India's First GenAI Unicorn Just Changed Its Business Model
When Krutrim became India's first GenAI unicorn in early 2024, it carried enormous symbolic weight — an Indian company building indigenous AI models in India, for India. The ambition was bold. The subsequent reality has been instructive.
Krutrim has pivoted. After months of relative quiet on the product development front, the company announced a strategic shift away from developing proprietary large language models and toward cloud infrastructure and AI-as-a-service offerings. In its FY26 results, Krutrim reported revenues of approximately Rs 3 billion — a threefold increase from the previous year — along with its first annual net profit and operating margins exceeding 10%.
Why Building Foundation Models Is So Hard
Krutrim's pivot reflects a reality increasingly clear across the global AI landscape: building frontier AI models requires compute, data, and talent at a scale accessible only to the wealthiest technology companies. OpenAI, Google DeepMind, Anthropic, and Meta spend tens of billions of dollars annually on model development. The gap between what these companies can deploy and what even well-funded startups can match has widened, not narrowed, over the past two years.
For Indian AI startups, building at the frontier is prohibitively expensive. Building on top of US-based models is commercially viable but creates dependency and data sovereignty concerns. Building specialized models in Indian languages, for Indian enterprise workflows, for Indian regulatory environments, is a middle path that several companies are exploring with genuine traction.
Neysa: A Different Kind of AI Unicorn
Neysa, an AI acceleration cloud platform, joined the unicorn club in February 2026 after raising $600 million in a Series B round led by Blackstone, valuing it at $1.4 billion. Neysa's model is cloud infrastructure for AI workloads — providing the GPU compute, networking, and software stack that AI companies need to train and deploy models at scale. For enterprises concerned about data sovereignty, a domestic Indian AI infrastructure provider addresses both a commercial gap and a strategic need.
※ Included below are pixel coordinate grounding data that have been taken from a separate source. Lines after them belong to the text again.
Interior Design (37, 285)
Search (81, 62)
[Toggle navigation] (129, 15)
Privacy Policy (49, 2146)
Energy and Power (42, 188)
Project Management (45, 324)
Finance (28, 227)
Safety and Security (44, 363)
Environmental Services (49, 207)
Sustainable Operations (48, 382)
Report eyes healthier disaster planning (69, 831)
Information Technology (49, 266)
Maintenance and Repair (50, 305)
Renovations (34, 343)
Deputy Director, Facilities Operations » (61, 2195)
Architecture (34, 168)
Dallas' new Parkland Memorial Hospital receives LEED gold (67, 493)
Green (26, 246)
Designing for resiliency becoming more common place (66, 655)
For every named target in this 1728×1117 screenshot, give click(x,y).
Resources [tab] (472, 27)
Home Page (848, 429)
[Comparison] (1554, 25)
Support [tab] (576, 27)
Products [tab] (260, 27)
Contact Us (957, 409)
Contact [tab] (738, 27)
The Broader Ecosystem: $7.62 Billion Raised and Counting
Through May 2026, Indian startups have raised $7.62 billion across 759 equity funding rounds. Skyroot Aerospace entered the unicorn club in May 2026 after raising $60 million in a Series C round, becoming India's first launch vehicle company to reach unicorn status. The AI startup segment specifically has 482 funded companies that have collectively raised $3.4 billion in venture and private equity. Strong clusters exist in AI for healthcare diagnostics, AI for agriculture, AI-powered legal tech, and AI-enabled financial services.
Anthropic Bets on India
Anthropic appointed Sangeeta Bavi as its lead for startups in India, signaling that the company sees India not just as a consumer market for its API, but as a source of the next generation of AI-native companies. For Indian founders, the increasing presence of global AI infrastructure providers building developer ecosystems in India is both validation and an acceleration of available resources.
The Road Ahead
India's AI startup ecosystem in 2026 is something potentially more durable than the frontier AI story it once appeared to promise: a pragmatic, commercially grounded ecosystem finding genuine product-market fit in AI applications, infrastructure, and services. Krutrim's pivot is not a failure; it is a recalibration toward sustainable value creation. That is how lasting technology ecosystems are built.